Opening the album is the tranquil “Collapsed In Sunbeams”, where the spoken word flows poetic as Parks gently introduces listeners to what's to come. It’s a tranquil start to the album and broaches the intimate themes with a gentle hug – “you shouldn’t be afraid to cry in front of me” she reassures.

In fact, all throughout the opening moments comes a 'light at the end of the tunnel' thinking. Tracks “Hurt” and “Hope” preach the mantras of “it won’t hurt so much forever” and “you’re not alone like you think you are / we all have scars” respectively. However, “Caroline” seems to be the album’s turning point. Parks creates a vivid storyline of a couple she observes whilst “waiting for the bus one day”. The desperation of the track falls in complete contrast to the previously motivating and upbeat album tracks. “Caroline” is perhaps the most beautifully, and tragically, poetic of the album’s 12 tracks. A similarly sad love story is narrated on “Eugene”. Written as a love letter to her best friend, the sense of intimacy makes it feel as if the listener is there with Parks as she observes these.

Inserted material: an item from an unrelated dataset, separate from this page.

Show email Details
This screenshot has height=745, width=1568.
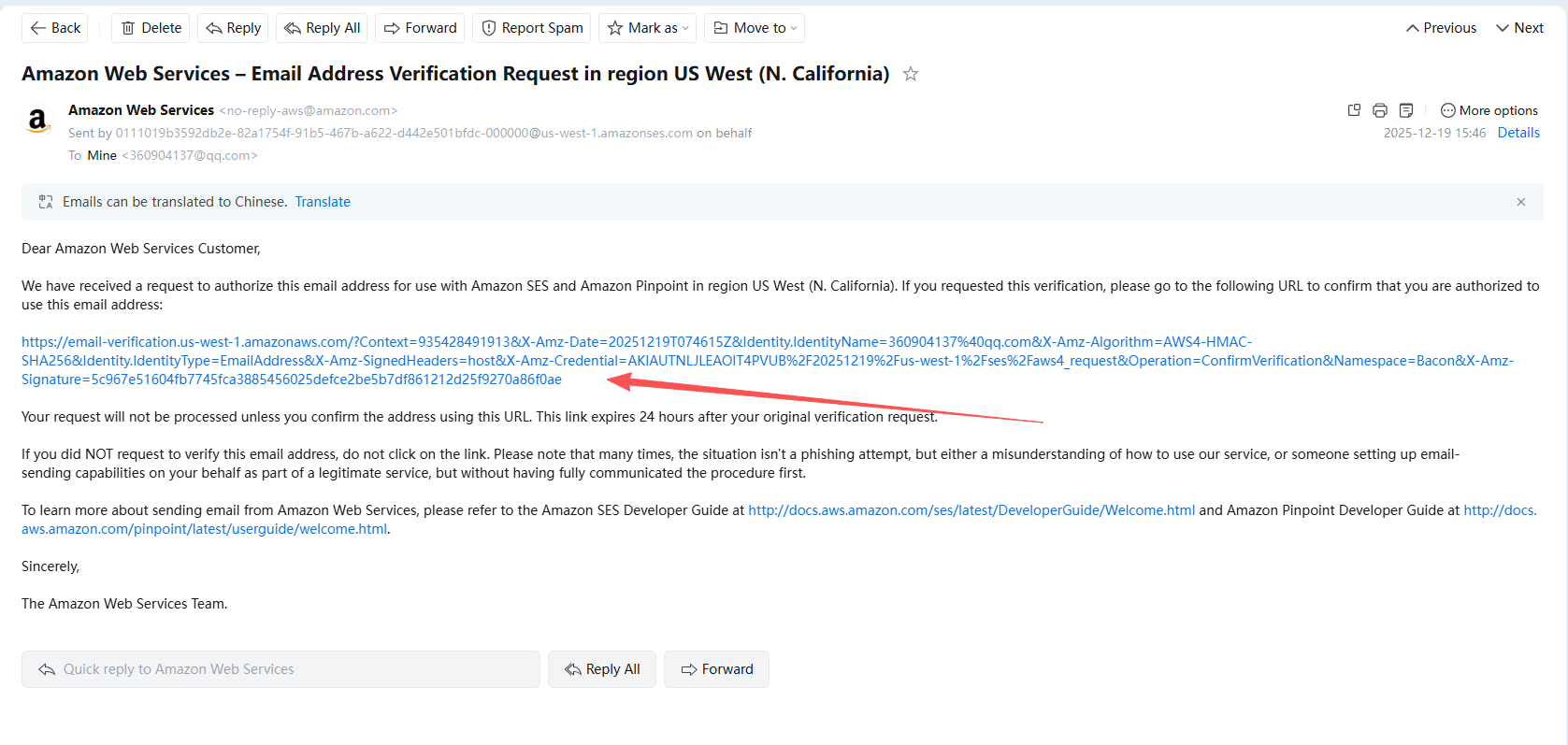click(x=1518, y=133)
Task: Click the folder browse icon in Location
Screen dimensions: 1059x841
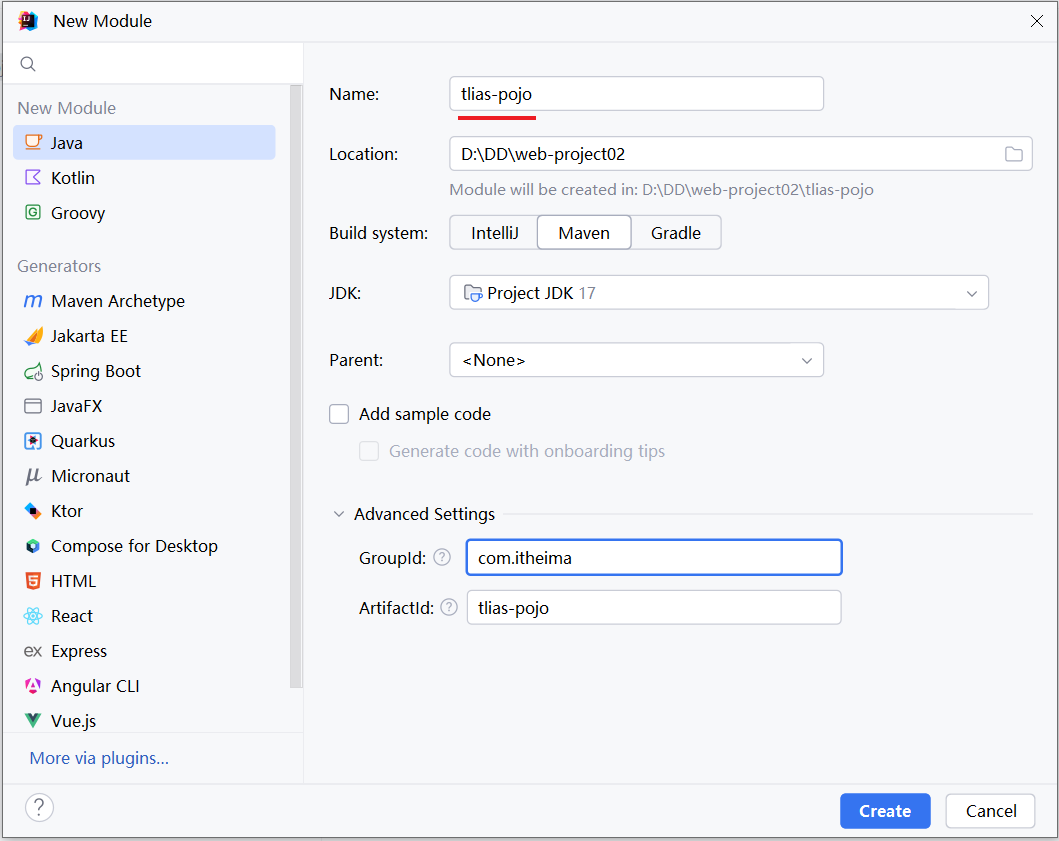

The blending of the genres throughout the album appears with ease. “Too Good” holds a funk bass line with a juicy R&B melody over the top, offering a delicious contrast to the sleek, dark and sultry “For Violet”. On the other hand, Parks gifts listeners with the smooth, almost reggae-like beat of “Bluish” with its intricate electronic and jazz layers - not content with giving solace to a world shrouded in darkness, Parks is also effortlessly fusing genres.

The versatility of Collapsed In Sunbeams is beyond comendable. Parks seemingly effortless lyricism and laidback melodies make her songs cosy in winter, and chilled in summer - always to be uplifting and comforting. Every track can mould around different settings and this level of versatility in a debut album is a rarity. Collapsed In Sunbeams is timeless.